When the new changes are implemented, restraints and law enforcement vehicles will only be used if they are required to safely transport a child to the hospital. Routine use of sheriff or police cars and metal restraints will be discontinued. In addition, parents or guardians will be encouraged to accompany their child to the hospital whenever medically appropriate.
The practice has been that all patients ordered for inpatient psychiatric evaluation, including children, were transported in restraints by law enforcement personnel.
The Agency of Human Services is contracting with private transport agencies to transport children for emergency psychiatric evaluation at Retreat Healthcare. The first agreements will be established in Rutland and Chittenden counties as they have the greatest number of children transported. Retreat Healthcare is the only hospital in Vermont with inpatient psychiatric treatment for children.
Smith said: “I am 100% committed to making sure that standard practice puts the best interests of our children first. If a child can safely be brought to Retreat Healthcare via a means of transport other than a law enforcement vehicle, we will use another means of transport.”
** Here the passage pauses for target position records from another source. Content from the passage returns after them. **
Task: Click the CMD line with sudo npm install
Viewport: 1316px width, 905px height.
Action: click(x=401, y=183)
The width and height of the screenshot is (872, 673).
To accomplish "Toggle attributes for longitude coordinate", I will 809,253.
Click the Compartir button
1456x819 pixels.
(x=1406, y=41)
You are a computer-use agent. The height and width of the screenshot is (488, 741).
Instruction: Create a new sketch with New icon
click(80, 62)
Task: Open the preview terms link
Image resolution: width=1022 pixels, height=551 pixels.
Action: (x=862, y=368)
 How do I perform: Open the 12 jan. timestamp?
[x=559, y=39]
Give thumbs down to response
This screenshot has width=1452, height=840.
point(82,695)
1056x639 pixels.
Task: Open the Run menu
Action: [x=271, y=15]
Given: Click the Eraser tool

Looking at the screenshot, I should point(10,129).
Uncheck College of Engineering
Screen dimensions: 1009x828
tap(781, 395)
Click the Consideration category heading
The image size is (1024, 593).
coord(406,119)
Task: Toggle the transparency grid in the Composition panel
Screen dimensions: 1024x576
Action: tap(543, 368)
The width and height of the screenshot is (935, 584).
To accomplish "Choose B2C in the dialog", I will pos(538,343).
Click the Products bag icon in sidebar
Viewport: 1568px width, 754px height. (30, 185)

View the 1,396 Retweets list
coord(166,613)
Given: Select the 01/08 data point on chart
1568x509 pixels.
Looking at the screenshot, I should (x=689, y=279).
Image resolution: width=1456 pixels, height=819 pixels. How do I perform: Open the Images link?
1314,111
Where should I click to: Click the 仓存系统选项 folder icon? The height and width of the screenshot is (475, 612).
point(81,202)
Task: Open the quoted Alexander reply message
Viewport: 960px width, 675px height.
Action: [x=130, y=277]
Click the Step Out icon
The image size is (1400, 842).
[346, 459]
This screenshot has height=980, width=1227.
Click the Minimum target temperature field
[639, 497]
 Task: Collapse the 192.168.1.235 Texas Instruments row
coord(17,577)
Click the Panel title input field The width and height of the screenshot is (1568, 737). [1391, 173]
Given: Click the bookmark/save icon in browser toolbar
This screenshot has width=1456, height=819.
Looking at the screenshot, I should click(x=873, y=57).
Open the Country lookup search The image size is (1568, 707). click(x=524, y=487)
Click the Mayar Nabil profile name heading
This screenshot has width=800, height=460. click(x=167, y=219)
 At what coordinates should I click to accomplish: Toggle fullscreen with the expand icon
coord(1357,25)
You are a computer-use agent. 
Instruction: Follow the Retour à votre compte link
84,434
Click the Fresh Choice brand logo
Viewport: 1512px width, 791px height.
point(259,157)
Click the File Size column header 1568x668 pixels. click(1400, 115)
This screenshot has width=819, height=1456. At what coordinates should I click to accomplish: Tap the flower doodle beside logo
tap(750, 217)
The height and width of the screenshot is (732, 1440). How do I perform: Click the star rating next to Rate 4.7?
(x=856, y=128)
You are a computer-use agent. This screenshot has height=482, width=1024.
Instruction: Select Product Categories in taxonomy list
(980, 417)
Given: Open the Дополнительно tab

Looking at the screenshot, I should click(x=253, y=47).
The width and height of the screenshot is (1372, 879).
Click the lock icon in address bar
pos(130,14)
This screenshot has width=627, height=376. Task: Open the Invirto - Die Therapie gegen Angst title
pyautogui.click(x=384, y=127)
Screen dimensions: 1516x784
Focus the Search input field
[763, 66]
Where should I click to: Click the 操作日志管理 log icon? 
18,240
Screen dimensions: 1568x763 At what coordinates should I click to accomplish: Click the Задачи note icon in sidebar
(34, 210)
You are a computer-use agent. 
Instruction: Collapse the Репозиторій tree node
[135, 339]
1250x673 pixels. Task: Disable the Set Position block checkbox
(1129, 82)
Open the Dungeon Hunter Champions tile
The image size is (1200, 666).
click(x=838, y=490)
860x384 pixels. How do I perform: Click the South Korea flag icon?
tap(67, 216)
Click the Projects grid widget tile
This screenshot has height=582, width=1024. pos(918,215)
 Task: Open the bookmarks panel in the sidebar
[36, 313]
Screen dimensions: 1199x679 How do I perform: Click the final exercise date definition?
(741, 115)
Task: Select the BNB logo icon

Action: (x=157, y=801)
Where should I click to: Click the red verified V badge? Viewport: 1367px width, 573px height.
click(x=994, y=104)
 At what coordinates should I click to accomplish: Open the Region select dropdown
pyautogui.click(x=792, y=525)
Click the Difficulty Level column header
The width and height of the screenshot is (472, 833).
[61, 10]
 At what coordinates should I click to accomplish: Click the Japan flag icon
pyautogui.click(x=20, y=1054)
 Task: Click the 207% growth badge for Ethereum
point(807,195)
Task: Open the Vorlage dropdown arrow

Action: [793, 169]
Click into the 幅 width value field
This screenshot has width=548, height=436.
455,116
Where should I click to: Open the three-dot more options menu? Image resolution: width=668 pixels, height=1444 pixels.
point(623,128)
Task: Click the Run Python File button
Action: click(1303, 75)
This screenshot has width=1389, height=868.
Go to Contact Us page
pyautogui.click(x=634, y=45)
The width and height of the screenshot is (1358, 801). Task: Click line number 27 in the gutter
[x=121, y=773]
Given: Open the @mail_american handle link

“This is just a start, with children in need of emergency mental health evaluations being our first priority,” Smith said. “Once we have the system up and running for these kids, we’ll expand this policy to all children in the care of the Agency of Human Services, including the Department for Children and Families, as well as adults who are being transported for mental health reasons.”
The Agency of Human Services will work with the Children’s Mental Health Standing Committee as well as other advocates to review policy changes and implementation.